C’est devant la chaîne du Mont Blanc bien dégagée que Cécile organise une initiation à la joëlette en constituant des équipages mixtes (expérimentés et débutants).

Après le montage des joëlettes, le transfert des passagers et le débéquillage, la caravane constituée de 23 personnes, va pouvoir partir. Il est 10h et c’est le long du torrent de l’Arve que débute la randonnée avec la découverte des postes « avant » en charge de la traction et « arrière » en veille de l’équilibre.

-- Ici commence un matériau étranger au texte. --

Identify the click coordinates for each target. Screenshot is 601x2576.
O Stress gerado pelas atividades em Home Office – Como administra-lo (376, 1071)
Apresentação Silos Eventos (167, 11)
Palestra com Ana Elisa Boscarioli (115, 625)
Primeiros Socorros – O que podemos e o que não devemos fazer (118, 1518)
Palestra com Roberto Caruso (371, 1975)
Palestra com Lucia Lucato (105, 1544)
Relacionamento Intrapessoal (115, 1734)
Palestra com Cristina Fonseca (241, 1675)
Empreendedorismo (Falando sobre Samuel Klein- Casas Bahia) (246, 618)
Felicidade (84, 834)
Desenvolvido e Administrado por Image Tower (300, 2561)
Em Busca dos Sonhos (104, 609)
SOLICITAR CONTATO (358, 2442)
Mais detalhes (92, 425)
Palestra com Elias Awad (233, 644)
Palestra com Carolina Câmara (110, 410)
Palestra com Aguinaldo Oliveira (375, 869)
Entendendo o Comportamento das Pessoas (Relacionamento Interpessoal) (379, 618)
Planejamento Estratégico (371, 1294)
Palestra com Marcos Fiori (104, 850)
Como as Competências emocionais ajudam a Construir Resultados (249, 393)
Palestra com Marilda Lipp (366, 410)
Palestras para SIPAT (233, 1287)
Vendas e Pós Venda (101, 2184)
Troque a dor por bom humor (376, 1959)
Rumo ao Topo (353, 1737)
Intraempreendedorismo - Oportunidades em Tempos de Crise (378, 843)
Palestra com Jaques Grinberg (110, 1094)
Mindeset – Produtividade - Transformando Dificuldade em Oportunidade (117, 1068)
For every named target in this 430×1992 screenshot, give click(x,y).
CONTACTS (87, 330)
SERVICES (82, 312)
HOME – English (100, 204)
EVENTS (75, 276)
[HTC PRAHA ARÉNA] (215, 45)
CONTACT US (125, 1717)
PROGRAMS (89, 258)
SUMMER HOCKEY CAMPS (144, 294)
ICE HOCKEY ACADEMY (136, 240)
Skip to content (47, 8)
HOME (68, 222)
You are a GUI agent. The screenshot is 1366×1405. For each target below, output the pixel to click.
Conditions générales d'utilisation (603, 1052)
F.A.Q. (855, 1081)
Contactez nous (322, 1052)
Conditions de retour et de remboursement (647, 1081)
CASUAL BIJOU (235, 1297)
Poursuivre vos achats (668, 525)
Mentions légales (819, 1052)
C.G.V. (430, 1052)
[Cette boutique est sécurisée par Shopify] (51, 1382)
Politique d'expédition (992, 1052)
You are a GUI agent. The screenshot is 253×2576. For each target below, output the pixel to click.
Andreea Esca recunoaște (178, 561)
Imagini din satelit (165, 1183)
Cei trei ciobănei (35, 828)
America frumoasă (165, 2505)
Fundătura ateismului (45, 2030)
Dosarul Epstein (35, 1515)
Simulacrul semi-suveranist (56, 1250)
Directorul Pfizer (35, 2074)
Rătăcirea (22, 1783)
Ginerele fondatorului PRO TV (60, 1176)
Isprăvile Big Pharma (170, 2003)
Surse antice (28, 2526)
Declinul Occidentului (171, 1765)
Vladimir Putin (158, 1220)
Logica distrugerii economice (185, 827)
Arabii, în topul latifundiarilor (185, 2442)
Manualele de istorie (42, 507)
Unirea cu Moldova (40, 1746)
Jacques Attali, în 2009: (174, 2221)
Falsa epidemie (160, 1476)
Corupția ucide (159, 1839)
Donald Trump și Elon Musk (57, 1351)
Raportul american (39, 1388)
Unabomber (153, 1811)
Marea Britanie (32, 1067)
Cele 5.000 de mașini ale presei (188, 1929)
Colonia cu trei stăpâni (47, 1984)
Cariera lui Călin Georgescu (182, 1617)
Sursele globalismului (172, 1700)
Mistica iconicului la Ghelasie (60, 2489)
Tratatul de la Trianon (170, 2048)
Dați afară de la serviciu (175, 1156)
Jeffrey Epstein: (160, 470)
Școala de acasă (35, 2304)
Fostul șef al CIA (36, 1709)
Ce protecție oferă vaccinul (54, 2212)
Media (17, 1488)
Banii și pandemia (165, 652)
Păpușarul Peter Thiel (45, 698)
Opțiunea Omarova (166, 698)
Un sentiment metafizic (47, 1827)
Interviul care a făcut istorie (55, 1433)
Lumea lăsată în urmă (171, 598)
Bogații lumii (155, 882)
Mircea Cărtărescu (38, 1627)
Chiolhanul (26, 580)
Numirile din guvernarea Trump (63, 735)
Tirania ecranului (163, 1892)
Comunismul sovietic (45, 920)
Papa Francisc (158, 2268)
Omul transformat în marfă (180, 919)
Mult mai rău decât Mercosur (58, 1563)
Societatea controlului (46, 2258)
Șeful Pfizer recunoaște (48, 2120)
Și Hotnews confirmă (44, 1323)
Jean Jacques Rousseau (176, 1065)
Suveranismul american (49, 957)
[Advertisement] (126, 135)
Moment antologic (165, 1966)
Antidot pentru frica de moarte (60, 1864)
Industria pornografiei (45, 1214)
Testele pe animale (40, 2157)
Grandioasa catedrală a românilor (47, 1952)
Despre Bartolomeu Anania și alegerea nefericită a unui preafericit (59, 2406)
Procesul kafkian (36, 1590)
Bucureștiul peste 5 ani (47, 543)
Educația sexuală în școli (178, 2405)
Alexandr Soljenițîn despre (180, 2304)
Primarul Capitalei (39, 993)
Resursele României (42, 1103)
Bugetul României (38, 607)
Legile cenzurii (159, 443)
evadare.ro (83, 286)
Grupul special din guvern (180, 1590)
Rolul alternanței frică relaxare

C’est au terme d’une petite montée sur un large chemin que le groupe va faire sa 1ère pause « graines » faite de fruits secs, amandes et autres produits remplis d’énergie.

La randonnée se poursuit par un chemin en balcon qui va permettre d’atteindre une prairie mi-ombre, mi-soleil pour une pause pique-nique, face au Mont Blanc. Il servira de tableau « grandeur nature » à Cécile qui nous donnera une petite leçon de géographie.

Nous passerons par un sentier en sous-bois sur le plateau du Planet avant de rejoindre le village d’Argentière et d’arriver au camping, notre point de départ.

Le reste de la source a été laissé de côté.